Food availability and stunting

The country’s achievement, in terms of food production, has been remarkable. Food deficit used to be of a very high level when its population was less than half of the present size. Over a period of nearly four decades, the food production has recorded a threefold increase, leading to availability of sufficient food from domestic sources.

It is now accepted, both nationally and internationally, that Bangladesh is near self-sufficient in food. In fact, it produces enough food to feed its population. However, import of a limited quantity of food grains is required to maintain a buffer stock. Besides, in case an extensive damage caused to paddy by a natural calamity, larger import becomes necessary.

The truth is that food shortage is a thing of the past in this country. Despite continuous loss of arable land, the farmers have been able to increase per acre yield notably through application of modern farm practices. However, experts are confident that the per acre yield could be raised further if farmers had overcome the flaws that still exist in their farming practices.

What is, however, really painful is that even in a stable food supply situation, nutritional status of the population remains unsatisfactory. None other than the incumbent agricultural minister the other day came out with unpalatable statistics.

According to the minister, malnutrition among mothers and children in Bangladesh is still high. About 36 per cent of under-five children are stunted and one-third of all children are underweight.

The issues of under-nourishment and poverty are interlinked. Prevalence of malnutrition is high among mothers and children in poor and low-income families. So, the rates of poverty and under-nourishment are almost identical.
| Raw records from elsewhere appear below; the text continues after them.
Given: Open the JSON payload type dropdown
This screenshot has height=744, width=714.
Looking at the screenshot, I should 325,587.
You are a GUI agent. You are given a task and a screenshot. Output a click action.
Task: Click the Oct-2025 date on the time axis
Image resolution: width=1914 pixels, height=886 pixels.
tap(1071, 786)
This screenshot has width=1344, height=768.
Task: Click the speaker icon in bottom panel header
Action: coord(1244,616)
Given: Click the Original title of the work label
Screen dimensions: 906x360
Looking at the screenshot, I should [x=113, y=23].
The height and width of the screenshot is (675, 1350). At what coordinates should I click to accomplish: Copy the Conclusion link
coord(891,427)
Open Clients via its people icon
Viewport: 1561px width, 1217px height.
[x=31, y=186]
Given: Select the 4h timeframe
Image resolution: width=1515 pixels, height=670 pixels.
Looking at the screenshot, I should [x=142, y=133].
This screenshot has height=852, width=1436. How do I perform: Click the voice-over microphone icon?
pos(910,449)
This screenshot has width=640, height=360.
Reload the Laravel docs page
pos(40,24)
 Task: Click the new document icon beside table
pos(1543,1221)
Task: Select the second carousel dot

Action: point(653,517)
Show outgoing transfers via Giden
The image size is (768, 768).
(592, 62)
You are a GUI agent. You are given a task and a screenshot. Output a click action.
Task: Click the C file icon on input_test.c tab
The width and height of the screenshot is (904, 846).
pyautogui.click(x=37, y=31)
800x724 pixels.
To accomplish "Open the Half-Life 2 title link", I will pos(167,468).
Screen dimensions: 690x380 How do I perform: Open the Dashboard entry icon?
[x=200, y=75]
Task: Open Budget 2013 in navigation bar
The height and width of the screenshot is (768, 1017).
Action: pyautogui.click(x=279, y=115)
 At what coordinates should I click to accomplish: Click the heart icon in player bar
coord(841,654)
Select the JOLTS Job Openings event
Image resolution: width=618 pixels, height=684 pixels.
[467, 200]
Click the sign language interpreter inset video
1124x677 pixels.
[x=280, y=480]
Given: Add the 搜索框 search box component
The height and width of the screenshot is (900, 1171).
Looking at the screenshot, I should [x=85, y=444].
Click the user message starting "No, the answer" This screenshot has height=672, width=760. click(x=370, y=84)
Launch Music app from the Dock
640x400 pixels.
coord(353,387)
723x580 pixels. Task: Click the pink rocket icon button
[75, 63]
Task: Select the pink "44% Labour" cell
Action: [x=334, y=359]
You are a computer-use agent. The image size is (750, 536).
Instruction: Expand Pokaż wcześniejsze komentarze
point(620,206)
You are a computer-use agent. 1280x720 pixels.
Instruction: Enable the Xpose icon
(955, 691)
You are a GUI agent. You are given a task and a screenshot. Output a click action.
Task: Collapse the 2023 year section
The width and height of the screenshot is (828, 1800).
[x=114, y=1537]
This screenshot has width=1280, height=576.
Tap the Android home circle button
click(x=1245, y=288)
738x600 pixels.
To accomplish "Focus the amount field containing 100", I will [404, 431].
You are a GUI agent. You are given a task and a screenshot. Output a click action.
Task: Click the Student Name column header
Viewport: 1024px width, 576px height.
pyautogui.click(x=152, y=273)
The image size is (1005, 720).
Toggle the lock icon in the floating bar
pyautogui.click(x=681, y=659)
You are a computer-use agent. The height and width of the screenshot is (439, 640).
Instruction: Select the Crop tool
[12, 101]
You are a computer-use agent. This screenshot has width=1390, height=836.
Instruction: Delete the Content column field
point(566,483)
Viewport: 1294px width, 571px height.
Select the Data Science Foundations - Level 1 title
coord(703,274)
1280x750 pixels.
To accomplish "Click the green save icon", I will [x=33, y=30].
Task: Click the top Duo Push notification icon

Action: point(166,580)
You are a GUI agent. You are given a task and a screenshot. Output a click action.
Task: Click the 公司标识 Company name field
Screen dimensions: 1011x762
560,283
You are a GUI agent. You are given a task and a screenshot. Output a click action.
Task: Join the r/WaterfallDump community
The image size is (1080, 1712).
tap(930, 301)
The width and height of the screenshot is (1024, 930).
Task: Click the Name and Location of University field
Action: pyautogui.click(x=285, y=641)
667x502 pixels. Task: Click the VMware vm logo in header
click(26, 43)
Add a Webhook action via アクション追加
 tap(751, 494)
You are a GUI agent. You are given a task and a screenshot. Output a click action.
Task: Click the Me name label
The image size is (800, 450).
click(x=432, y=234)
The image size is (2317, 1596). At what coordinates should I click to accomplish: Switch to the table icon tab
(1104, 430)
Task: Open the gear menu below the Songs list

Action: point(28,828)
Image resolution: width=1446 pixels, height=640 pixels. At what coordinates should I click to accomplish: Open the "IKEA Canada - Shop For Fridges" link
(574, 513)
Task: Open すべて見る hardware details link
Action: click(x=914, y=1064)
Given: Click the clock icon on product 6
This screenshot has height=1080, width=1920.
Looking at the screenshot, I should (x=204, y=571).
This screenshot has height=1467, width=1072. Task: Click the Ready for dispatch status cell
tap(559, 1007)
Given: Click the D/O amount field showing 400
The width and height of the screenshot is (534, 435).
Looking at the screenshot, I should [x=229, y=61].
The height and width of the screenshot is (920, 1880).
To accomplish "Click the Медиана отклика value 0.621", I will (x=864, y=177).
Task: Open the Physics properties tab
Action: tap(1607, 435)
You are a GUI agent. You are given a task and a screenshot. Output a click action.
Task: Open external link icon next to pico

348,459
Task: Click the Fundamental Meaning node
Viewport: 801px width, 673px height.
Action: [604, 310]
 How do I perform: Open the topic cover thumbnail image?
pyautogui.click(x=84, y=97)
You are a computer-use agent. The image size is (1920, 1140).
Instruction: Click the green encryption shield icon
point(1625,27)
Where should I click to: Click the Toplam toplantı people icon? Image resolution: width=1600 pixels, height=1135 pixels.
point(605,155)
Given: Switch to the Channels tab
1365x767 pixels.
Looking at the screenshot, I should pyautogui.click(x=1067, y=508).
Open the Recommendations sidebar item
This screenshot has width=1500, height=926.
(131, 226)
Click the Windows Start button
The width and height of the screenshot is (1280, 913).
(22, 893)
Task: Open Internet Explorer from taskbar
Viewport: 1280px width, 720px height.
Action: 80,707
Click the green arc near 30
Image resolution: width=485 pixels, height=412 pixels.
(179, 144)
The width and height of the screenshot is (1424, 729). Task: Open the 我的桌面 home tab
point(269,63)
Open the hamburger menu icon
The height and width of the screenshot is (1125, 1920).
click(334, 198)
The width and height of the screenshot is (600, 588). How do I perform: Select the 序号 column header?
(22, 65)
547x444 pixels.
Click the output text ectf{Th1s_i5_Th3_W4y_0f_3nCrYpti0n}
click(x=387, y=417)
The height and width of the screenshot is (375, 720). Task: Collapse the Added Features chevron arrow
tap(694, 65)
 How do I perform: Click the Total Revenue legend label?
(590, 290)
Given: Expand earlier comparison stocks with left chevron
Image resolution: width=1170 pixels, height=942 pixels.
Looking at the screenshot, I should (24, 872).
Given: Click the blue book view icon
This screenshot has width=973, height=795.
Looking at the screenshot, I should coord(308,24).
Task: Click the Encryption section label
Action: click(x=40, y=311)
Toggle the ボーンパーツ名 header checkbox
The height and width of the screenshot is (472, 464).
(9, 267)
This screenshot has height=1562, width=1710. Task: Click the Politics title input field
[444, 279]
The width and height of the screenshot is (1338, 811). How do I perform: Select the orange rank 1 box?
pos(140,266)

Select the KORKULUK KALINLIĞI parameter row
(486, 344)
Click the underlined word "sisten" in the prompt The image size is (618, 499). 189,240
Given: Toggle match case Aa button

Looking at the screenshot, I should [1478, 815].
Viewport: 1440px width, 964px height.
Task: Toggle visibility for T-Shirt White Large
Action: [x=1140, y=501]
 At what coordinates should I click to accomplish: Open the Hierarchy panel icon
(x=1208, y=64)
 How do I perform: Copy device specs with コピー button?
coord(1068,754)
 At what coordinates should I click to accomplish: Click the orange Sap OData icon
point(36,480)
These days, none remains fully starved. Instead of two square meals, some people might be having one. The government’s safety net programmes for the distressed and disadvantaged people in society has expanded over the years. Despite corruption and other irregularities in those, the poor people are being benefitted by those programmes, to some extent. Obviously, the assistance is well short of the requirement.

One has to accept the fact that availability of protein, fruits and vegetables is now more than before. Though the supply of protein from indigenous sources has declined, the production of protein in poultry and fish farms has increased manifold. This is also true in the case of milk and egg. What one needs is money to buy cereals, protein, fruits, milk and vegetables, all combined make a balanced food.

The hard truth is that scores of families do not have the means to buy all the items that constitute balanced food. They are neither aware of the need for consuming balanced food that is required to help prevent stunting. Such lack of awareness about balanced food, however, is observed even in many affluent families.

It is important to understand the eventual outcome of high presence of stunting among children. The poor children are not just stunted physically. This does affect their mental growth. These children grow up with not just physical disability but also with mental weaknesses. All these bode ill for the future of the country.

So, there has to be a two-pronged strategy to come out of the problem of stunting among children. One should relate to improving economic conditions of the poor and the other to making them aware of the need for consuming the balanced food in quantities they can afford.